### Goal of the exercise
Continue the word-vector plotting code from where it stops.

___ Passage ___

We used [plt.quiver(X, Y, U, V)](https://matplotlib.org/stable/api/_as_gen/matplotlib.pyplot.quiver.html) to plot our vectors. Here, (X, Y) is the starting location and (U, V) is the direction of our vector. Look at the code and and try to understand what happens, then run it and look at the output

In [None]:
import numpy as np

words = ["king", "queen", "man", "woman"]
X = [model[word] for word in words]
X = StandardScaler().fit_transform(X)
pca = PCA(n_components=2)
result = pca.fit_transform(X)
result = StandardScaler().fit_transform(result)

ORIGO = np.array([0, 0])
KING, QUEEN, MAN, WOMAN = result

# Plot from origo to king
ORIGO_TO_KING = np.concatenate([ORIGO, KING])
plt.quiver(*ORIGO_TO_KING, angles='xy', scale_units='xy', scale=1, color='r')

___ Dataset excerpt ___

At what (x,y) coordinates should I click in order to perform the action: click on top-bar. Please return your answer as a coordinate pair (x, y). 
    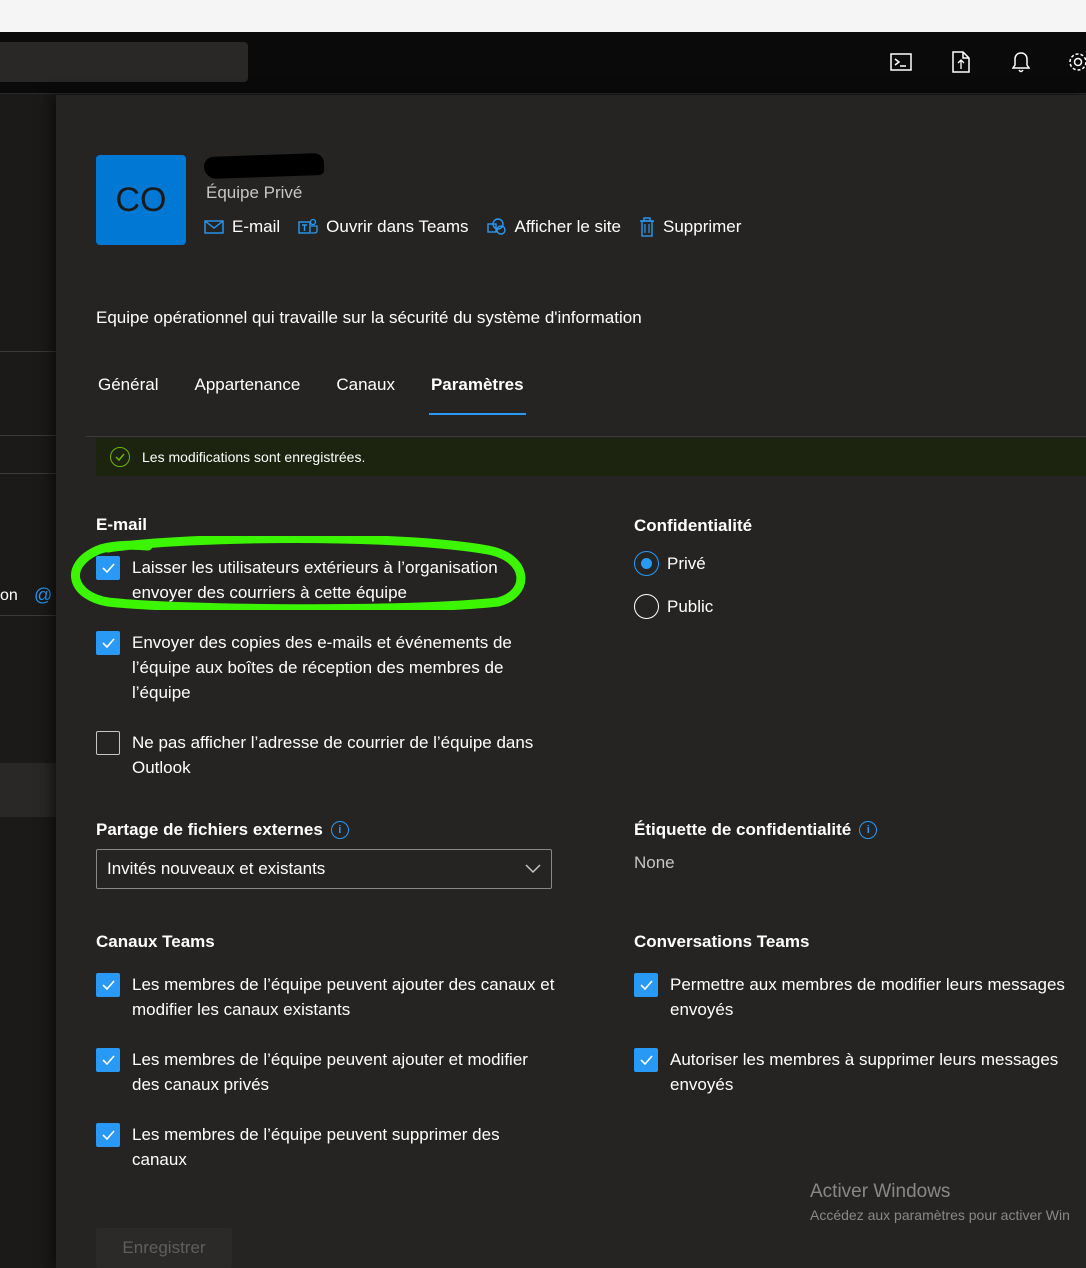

___

### Written answer
# Plot from origo to queen
ORIGO_TO_QUEEN = np.concatenate([ORIGO, QUEEN])
plt.quiver(*ORIGO_TO_QUEEN, angles='xy', scale_units='xy', scale=1, color='b')

# Plot from king to king - man
KING_TO_NEG_MAN = np.concatenate([KING, -MAN])
print(KING_TO_NEG_MAN)
neg_man = -1 * MAN
plt.quiver(*KING_TO_NEG_MAN, angles='xy', scale_units='xy', scale=1, color='g')

# Plot from king - man to king - man + woman
KING_TO_NEG_MAN_POS_WOMAN = np.concatenate([KING-MAN, WOMAN])
plt.quiver(*KING_TO_NEG_MAN_POS_WOMAN, angles='xy', scale_units='xy', scale=1, color='y')

plt.annotate("king", xy=(result[0, 0], result[0, 1]))
plt.annotate("queen", xy=(result[1, 0], result[1, 1]))
plt.annotate("king - man", xy=KING-MAN)
plt.annotate("king - man + queen", xy=KING-MAN+WOMAN)

plt.xlim(-5, 5)
plt.ylim(-5, 5)
plt.title("Word Embeddings (projected to 2D)")
plt.show()